Investing
AI Discounted Cash Flow (DCF) Model
The results of my discounted cash flow model for stock pricing are shared here. This information is shared for academic purposes only. I am not a financial advisor and have no fiduciary responsibility to you.
The general ideal behind a DCF model is that the market cap of a business, which controls its stock price, is determined by how much money the business will generates for its shareholders. Specifically, to get a stock's theoretical price you need to know a business's future earnings. In order to estimate these earnings, I use an AI that has access to: how the economy is doing, what kind of business it is, how the business has performed recently, and how it is expected to perform in the near future. The AI trains on twenty years of data from GAAP countries. Advantages of DCF models are that they are objective to humans feeling about stocks so they are not as susceptible to hype and the subsequent crashes. Disadvantages of DCFs are that it is difficult to include information into them like the effects of new laws or the brand power of a business. These pieces of information have measurable, effects on the stock price but are unfortunately neglected by the DCF.

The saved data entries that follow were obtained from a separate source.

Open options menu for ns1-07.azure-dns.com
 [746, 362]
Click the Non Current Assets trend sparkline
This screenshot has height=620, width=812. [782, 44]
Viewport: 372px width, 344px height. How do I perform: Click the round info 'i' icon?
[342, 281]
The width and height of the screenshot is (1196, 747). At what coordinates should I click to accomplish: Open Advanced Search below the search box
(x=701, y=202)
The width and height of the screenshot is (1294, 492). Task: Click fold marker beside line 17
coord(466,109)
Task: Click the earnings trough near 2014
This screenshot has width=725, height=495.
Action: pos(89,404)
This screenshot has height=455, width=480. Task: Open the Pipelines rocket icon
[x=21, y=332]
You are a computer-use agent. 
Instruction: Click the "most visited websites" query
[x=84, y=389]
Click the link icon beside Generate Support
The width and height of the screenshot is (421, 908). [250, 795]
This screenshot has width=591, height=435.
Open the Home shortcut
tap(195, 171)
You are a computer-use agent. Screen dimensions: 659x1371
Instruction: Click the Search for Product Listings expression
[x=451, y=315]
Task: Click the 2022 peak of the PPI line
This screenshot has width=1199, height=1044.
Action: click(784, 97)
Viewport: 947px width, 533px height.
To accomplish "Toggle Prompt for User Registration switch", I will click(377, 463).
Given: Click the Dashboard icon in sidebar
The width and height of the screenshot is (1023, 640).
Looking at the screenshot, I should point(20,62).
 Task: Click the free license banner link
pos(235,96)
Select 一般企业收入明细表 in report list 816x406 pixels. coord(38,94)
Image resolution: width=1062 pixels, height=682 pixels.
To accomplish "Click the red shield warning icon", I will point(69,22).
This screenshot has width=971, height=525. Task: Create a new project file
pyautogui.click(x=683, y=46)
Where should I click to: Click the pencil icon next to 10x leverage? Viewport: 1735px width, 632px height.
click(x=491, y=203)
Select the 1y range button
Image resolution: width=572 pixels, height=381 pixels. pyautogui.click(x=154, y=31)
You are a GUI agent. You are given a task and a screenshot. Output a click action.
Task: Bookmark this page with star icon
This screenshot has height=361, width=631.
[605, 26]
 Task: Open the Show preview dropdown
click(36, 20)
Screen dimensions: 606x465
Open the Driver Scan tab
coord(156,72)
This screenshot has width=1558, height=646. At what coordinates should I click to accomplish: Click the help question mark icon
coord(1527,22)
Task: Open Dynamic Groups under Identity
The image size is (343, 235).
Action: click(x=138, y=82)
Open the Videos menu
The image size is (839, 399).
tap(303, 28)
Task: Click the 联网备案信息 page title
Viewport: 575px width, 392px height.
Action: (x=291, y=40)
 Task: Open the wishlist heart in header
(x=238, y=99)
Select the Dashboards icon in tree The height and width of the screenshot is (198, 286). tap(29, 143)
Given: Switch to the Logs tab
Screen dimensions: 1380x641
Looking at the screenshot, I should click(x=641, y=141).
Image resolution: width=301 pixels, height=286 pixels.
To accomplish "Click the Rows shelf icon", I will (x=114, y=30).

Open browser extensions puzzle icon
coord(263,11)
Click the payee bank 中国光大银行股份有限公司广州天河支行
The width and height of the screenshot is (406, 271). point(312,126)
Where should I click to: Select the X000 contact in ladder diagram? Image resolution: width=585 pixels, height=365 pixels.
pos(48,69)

The general investing strategy that I use with the downloaded DCF results is to go to "../Buy_These_Stocks/Misc_ticker_info.txt" to find which stocks my algorithm expects to grow the most over the next year. After looking into each recommended company to make sure the investment seems sound, I buy the stocks and hold them for one year. At the end of the year, I sell the stock and then use this money to buy new stocks. The performance of the algorithm can be tracked once at least one year has passed using the files "../Histogram_Good.png" and "../Histogram_Short.png". The histograms show out of all recommended stocks which ones had how much gains and final annualized gains. For instance it answers the question, "out of all recommended stocks, after one year how many had at least 15% gains?" Note that the "short" stocks are expected to lose market cap as time goes on.